Mord, meerumbrandet
Vom Töten auf der Leuchtturminsel
Von Lutz Hagestedt
Man sollte meinen, ein Leuchtturmmörder habe nicht viel zu tun. Es sei denn, man versteht seine Mordlust metaphorisch und bezeichnet als Mord auch die Leidenschaft, Fische zu fangen, Aale auszunehmen und Krebse zu trocknen. Zum Menschenmord jedoch dürfte der Leuchtturmmörder wenig Gelegenheit haben, zu weit draußen liegt seine Insel im aufgewühlten Meer, nur mit dem Boot erreichbar und auch nur bei Ebbe und gutem Wetter. Mag sein, dass in seltenen Fällen ein Schiffbrüchiger angeschwemmt wird, dem er den Garaus machen kann, oder ein verirrter Yachtbesitzer mit Freundin, der sich massakrieren und präparieren lässt. Die Leute von der Küstenwache und die Männer von der Wasserschutzpolizei sind jedenfalls sakrosankt, würde doch sonst das schöne Gewerbe allzu rasch ruchbar werden.

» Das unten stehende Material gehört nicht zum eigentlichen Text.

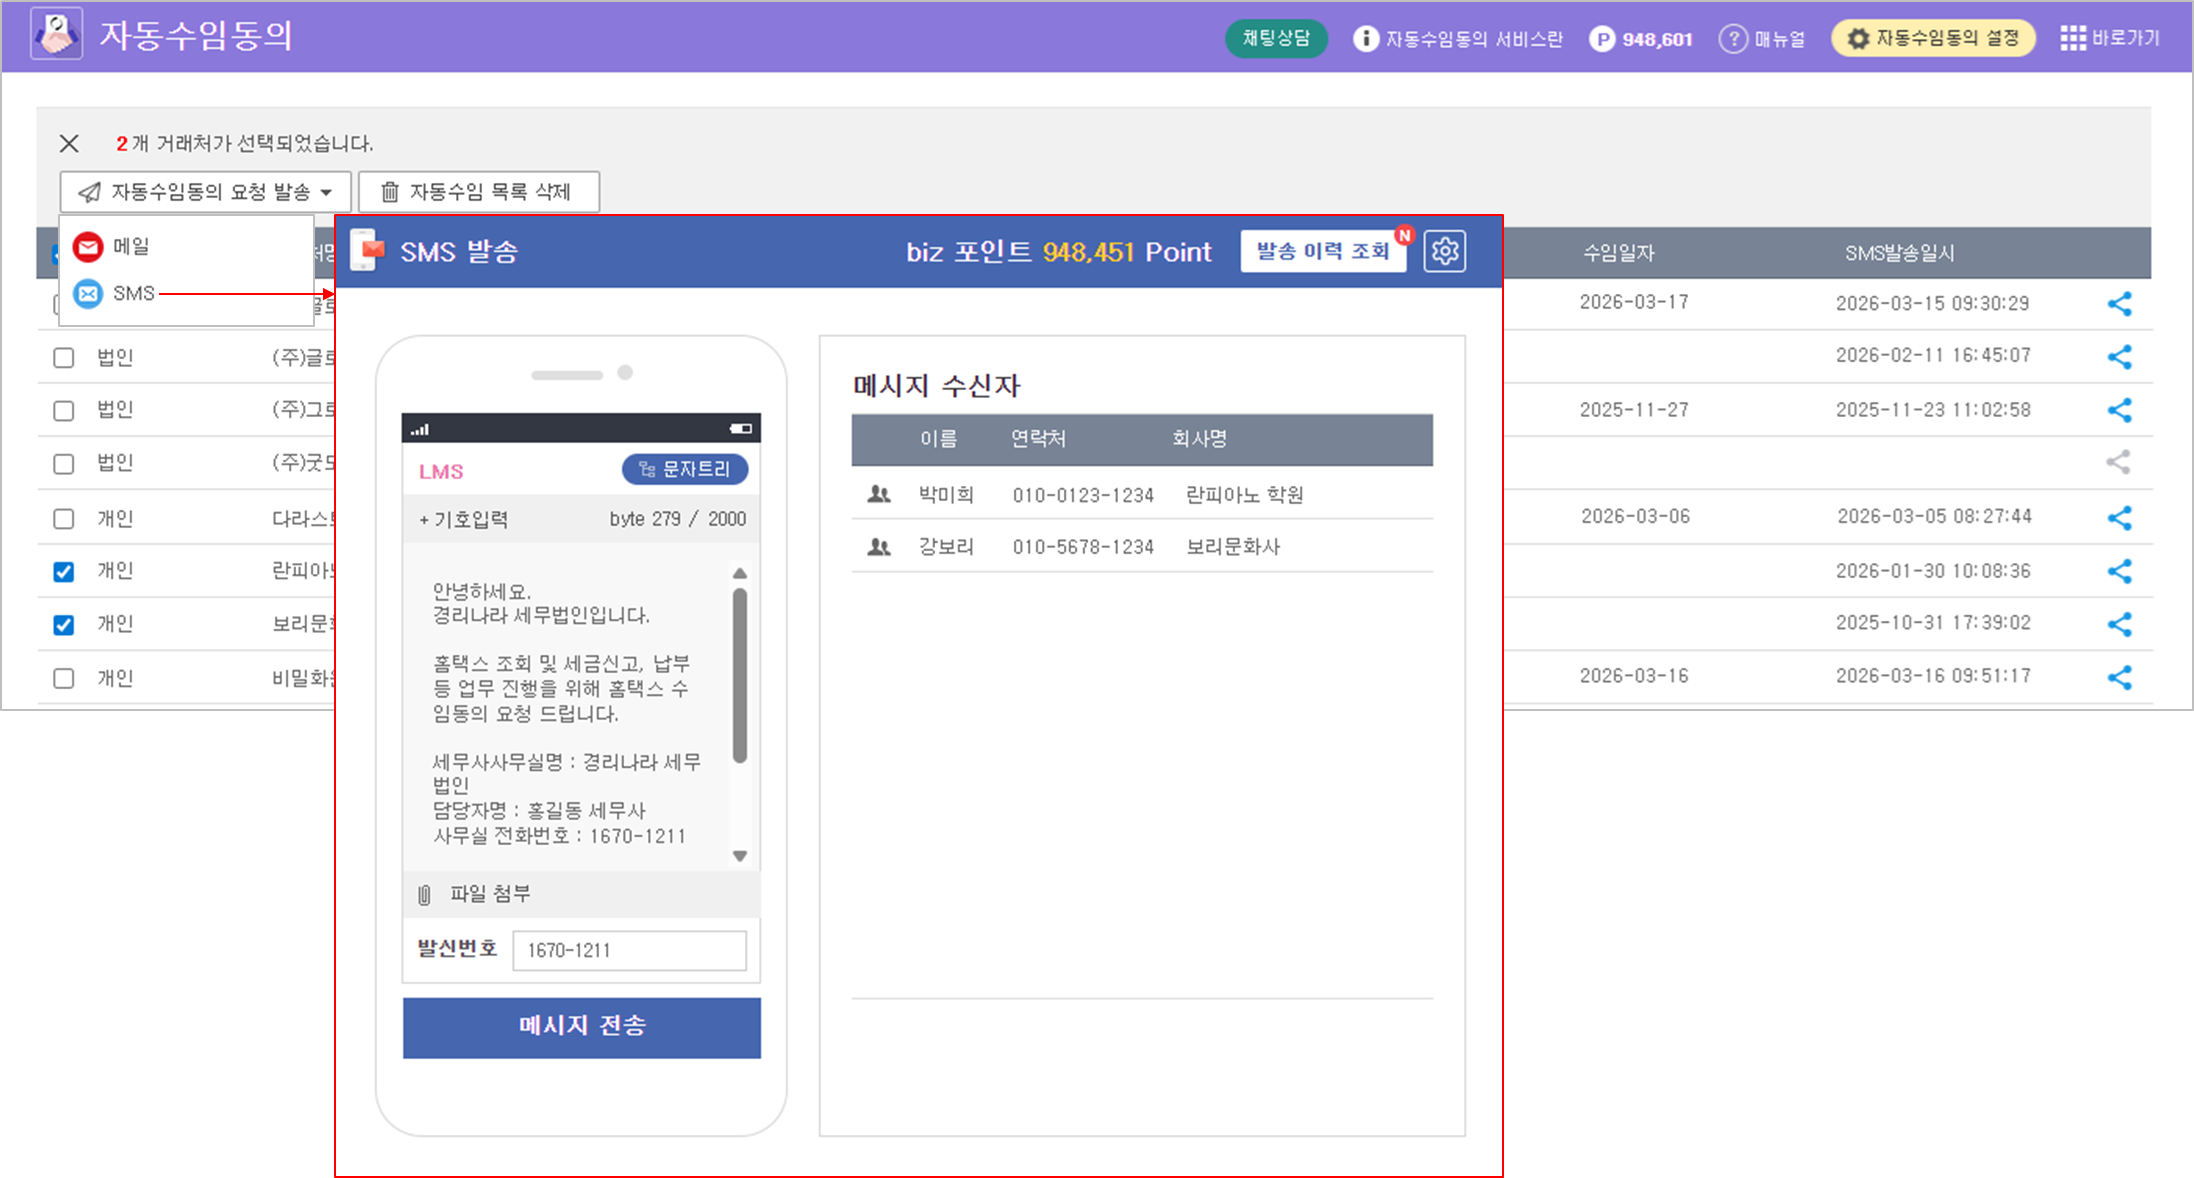
Task: Click the message scrollbar down arrow
Action: coord(740,856)
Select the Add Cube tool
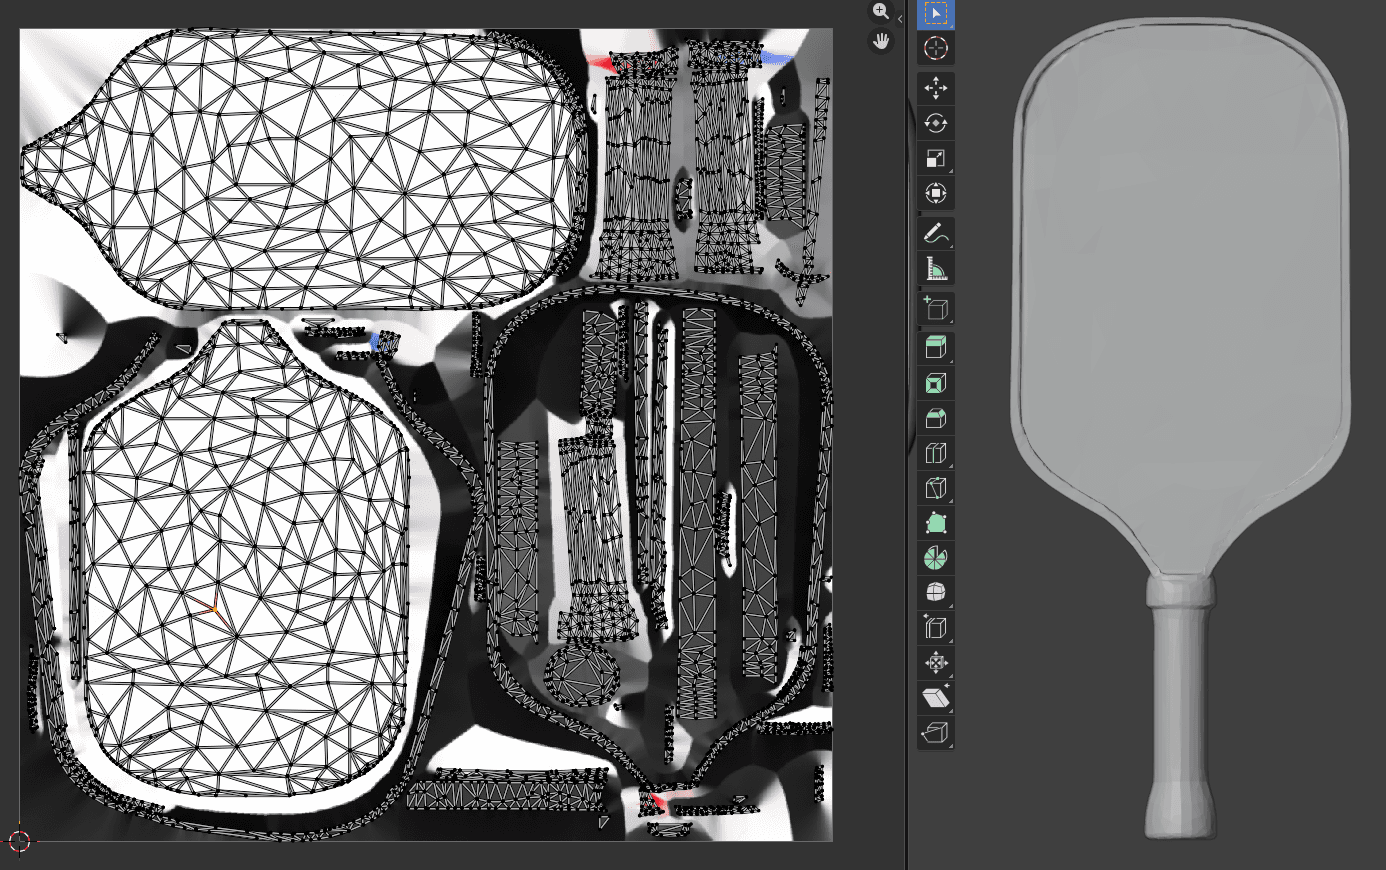The width and height of the screenshot is (1386, 870). 936,308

Geoffrey Lefayen ist als Taxidermist ein Künstler, er hat sein Handwerk bei zwei Brüdern gelernt, die seit vielen Jahren im Gefängnis sitzen, ihn damals - vor Gericht - entlastet und alle Schuld auf sich genommen haben. Unwahrscheinlich, dass sich noch ein Hinweis in seiner Akte findet, als er seinen Job als Leuchtturmwärter antritt - frei und fast unbeobachtet. Ein mongoloides Kind hebt gelegentlich den Fernstecher in Geoffreys Richtung, aber niemand glaubt ihm, was es dort sieht. Denn dass es doch der Gelegenheiten viele gibt, zum Leuchtturmmörder zu werden, das führt ein psychologisch meisterhafter, vorzüglich übersetzter, atemlos spannender Roman von Vincent des Swarte vor. Keine Schwarte, sondern ein schmales Werk in Tagebuchform, das man sich auf einen Sitz einverleiben sollte.